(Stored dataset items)
##############################

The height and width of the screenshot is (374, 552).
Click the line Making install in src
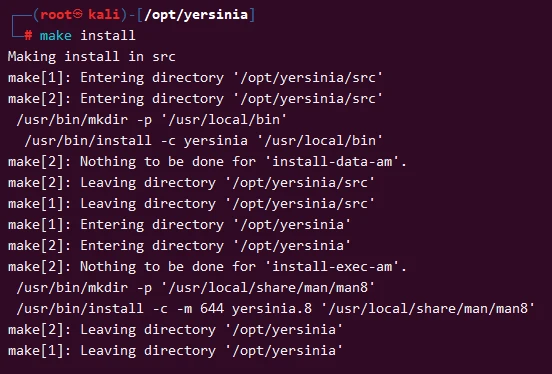pyautogui.click(x=92, y=56)
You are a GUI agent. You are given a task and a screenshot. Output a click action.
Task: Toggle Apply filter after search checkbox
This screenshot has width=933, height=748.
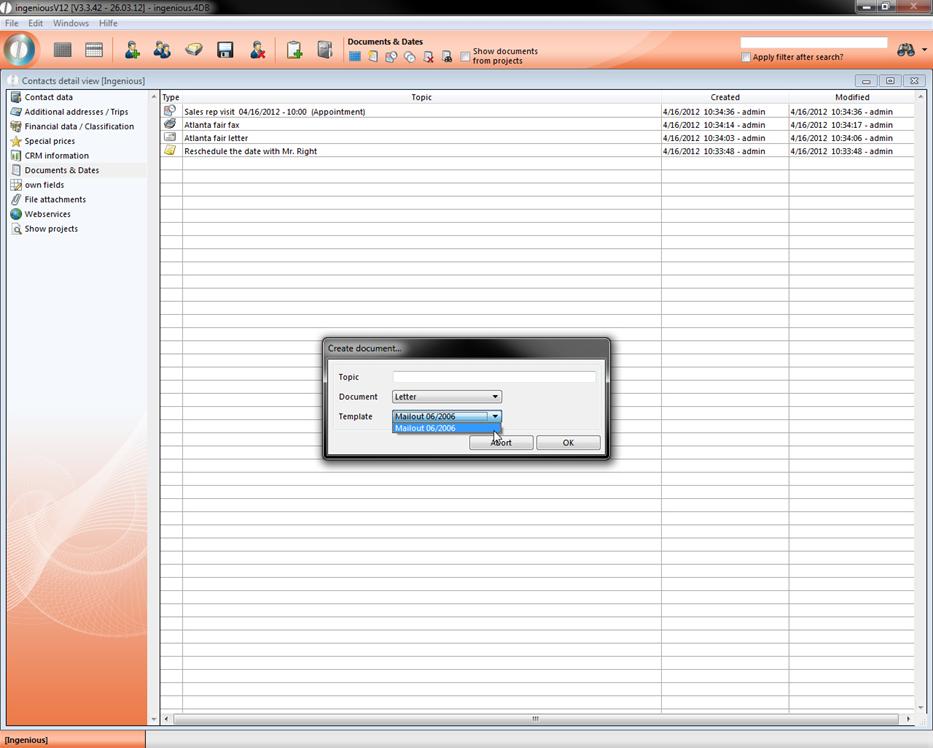[x=746, y=57]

##############################

● **Directions**
What is needed is an exact copy of the records above, with no pictures in it.

● **Reply**
The height and width of the screenshot is (374, 552).
Click the line Making install in src
pyautogui.click(x=92, y=56)
You are a GUI agent. You are given a task and a screenshot. Output a click action.
Task: Toggle Apply filter after search checkbox
This screenshot has width=933, height=748.
[x=746, y=57]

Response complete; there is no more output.